Ara diam membisu seraya menengok ke atas. Langit subuh mulai terlihat di balik kumpulan daun-daun kecil dari batang pepohonan yang tumbuh pendek. Cahaya bulan meredup di gantikan semburat mentari yang indah. Awan jingga gelap terlihat beriringan di langit. Garis di cakrawala seperti lukisan abstrak yang di goreskan oleh pelukisnya, tuhan yang maha pengasih dan maha penyayang.

"Kau benar, Rian. Aku harus naik apa pun yang terjadi," ucap Ara, pelan.

"Nah, gitu dong. Itu baru namanya cewek pemberani," komentar Rian tersenyum lega, melepas Ara dari pelukan dan mengajaknya berdiri. "Kisah perjalan yang belum selesai akan membuat orang yang bersangkutan menyesal seumur hidup."

"Sesungguhnya apa yang terjadi dengan dirinya Ara?" Ditto baru tiba bareng Disa, bertanya sambil memandangi teman-temannya.

"Telat! Kereta udah lewat,"celetuk Ezhar seraya berlalu.

"Dirinya kereta?" Ditto melongo.

Lian nyengir. Rian mengangkat bahu, menggandeng Ara dan melanjutkan pendakian.

***

Mereka akhirnya tiba menjelang matahari terbit di puncak Gunung Singgalang. Udara pagi menerpa wajah Ara yang kemerahan. Hatinya sangat senang, bercampur lega dan bangga. Di lemparkannya pandangan ke sekitarnya. Kota-kota nun jauh di sana ibarat kumpulan kotak warna-warni yang berdesakan dalam satu wadah maha besar. Kerlap-kerlip lampu yang belum di matikan seperti ribuan kunang-kunang bergerombol memamerkan cahayanya.

"Akhirnya aku berhasil naik Gunung Singgalaaaang…!!"

Dengan kegembiraan yang meluap-luap, Ara berteriak-teriak dan melompat sendirian. Mengepalkan tangannya ke atas, menju udara berkali-kali. Tertawa sekeras-kerasnya. Berjingkrakan. Sepuasnya.

"Hoooiiii… aku berhasil… horeeee!! Wuhuuuyyy..!!!"

Tingkah spontan Ara di saksikan oleh tiga pasang mata milik Rian, Ezhar dan Lian yang sudah belasan kali naik tempat ini.

"Anak kecil yang mengharukan," bisik Lian penuh simpati.

"Boneka hidup pertama yang berhasil mendaki Gunung Singgalang! Dan. Oooh, jika Ara mendengarmu mengatakan dia anak kecil dia akan mengigitmu seperti singa! Jadi jangan biarkan dia mendengarnya," timpal Ezhar asal-asalan.

"Adik kecil yang akhirnya berhasil meraih impiannya yang jauh lebih tinggi dari badannya sendiri," komentar Rian, tersenyum lega.

Ditto ikut-ikutan berkomentar "Sesungguhnya dirinya Ara…"

PLUK. Jaket Ezhar yang tebal dan bau keringat mendarat di wajah Ditto yang kontan gelagapan dan terpaksa menghentikan kata-katanya.

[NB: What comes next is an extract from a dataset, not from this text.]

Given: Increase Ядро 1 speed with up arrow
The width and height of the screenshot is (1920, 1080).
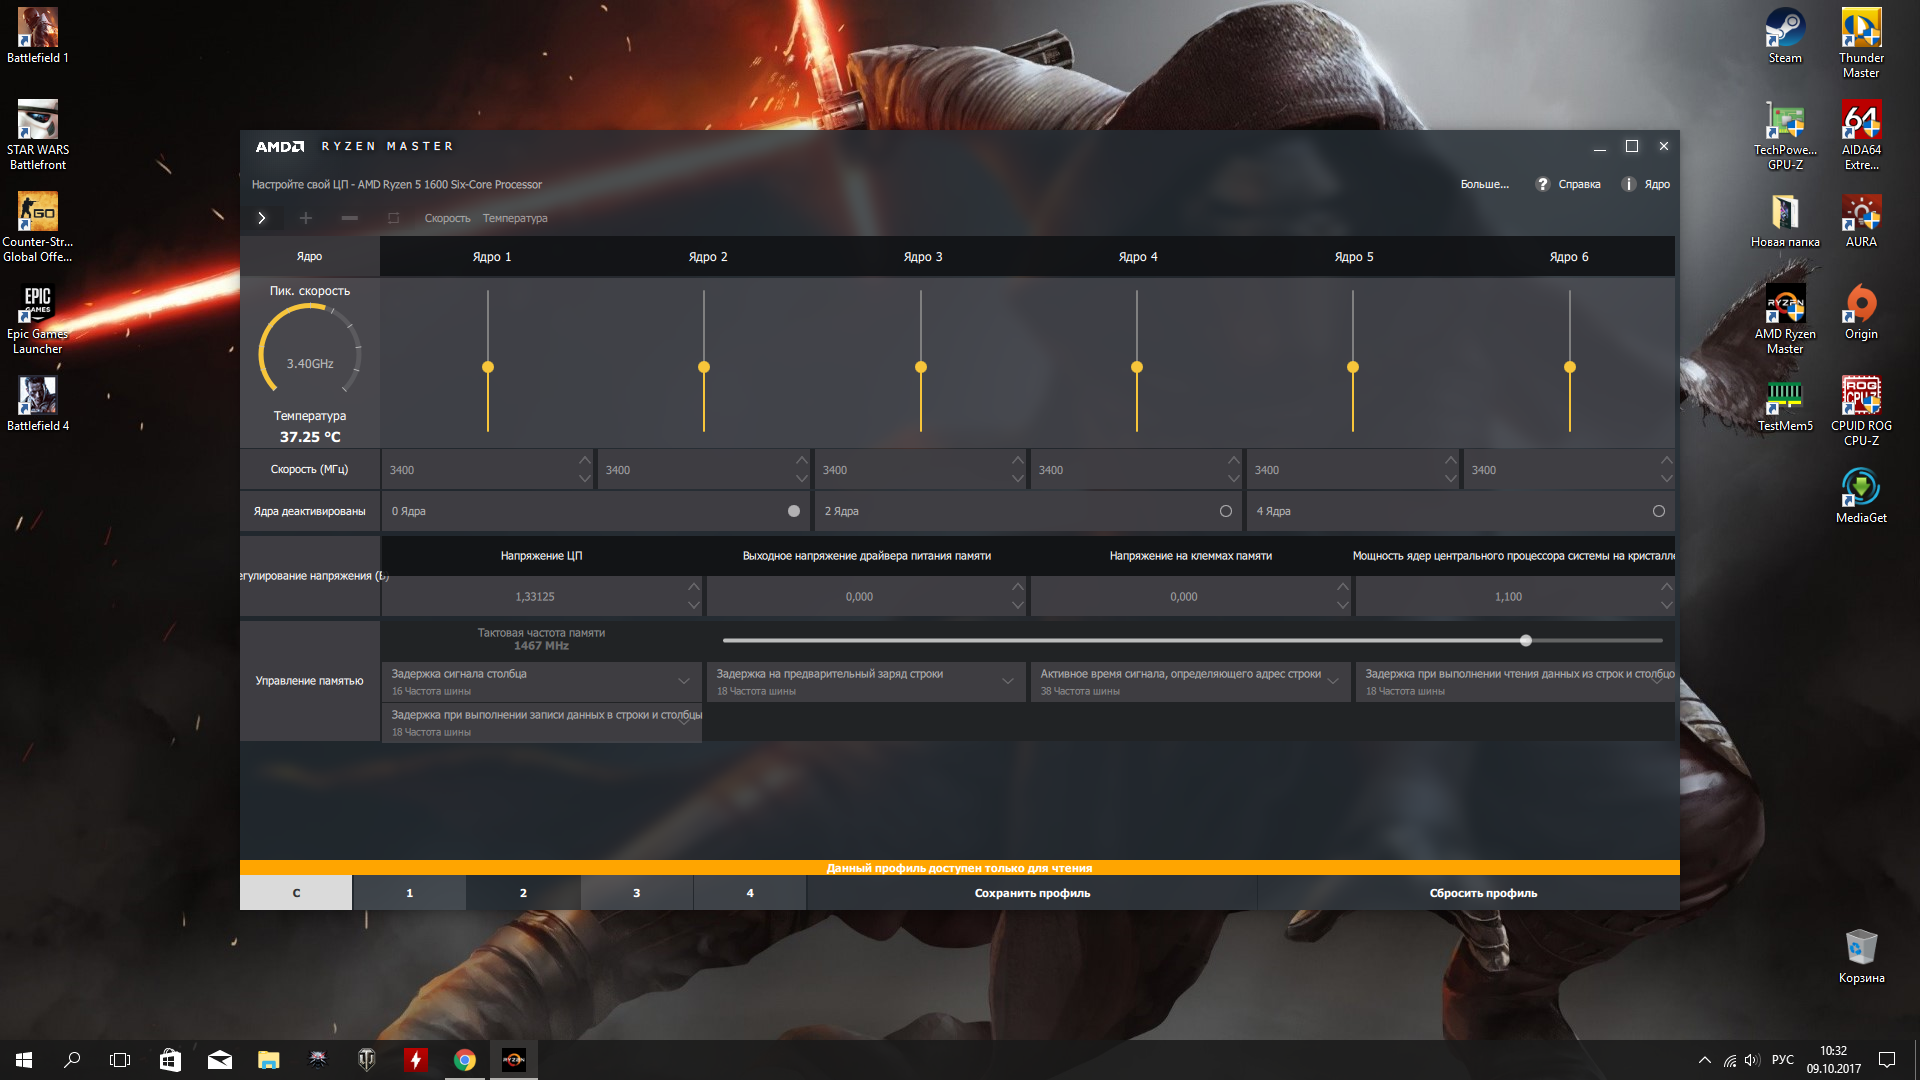Looking at the screenshot, I should click(585, 460).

Pelan-pelan mereka menyingkir membiarkan Ara menikmati keberhasilannya dan larut dalam lautan kegembiraan. Lelah berjingkrakan, Ara terduduk diam di atas batu. Garis cakrawala di ujung langit, menandai bias jingga sinar matahari semakin meninggi. Menghangatkan kulitnya yang kedinginan serta memberi kehangatan dalam hatinya.

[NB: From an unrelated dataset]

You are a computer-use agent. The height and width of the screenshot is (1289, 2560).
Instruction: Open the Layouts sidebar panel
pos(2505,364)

Sepanjang sisa hidupnya, belum tentu dia akan punya kesempatan lagi untuk melihat keindahan seperti ini. Bentangan alam yang terhampar di matanya membuat waktu terasa berhenti, kecuali sekelebat kenangan yang sekarang terasa kecil tanpa arti dalam genggaman alam bebas yang begitu luas. Ara memejamkan mata, menghirup dalam-dalam manisnya udara pagi di puncak Singgalang, menyimpan harum dan siluetnya dalam memorinya.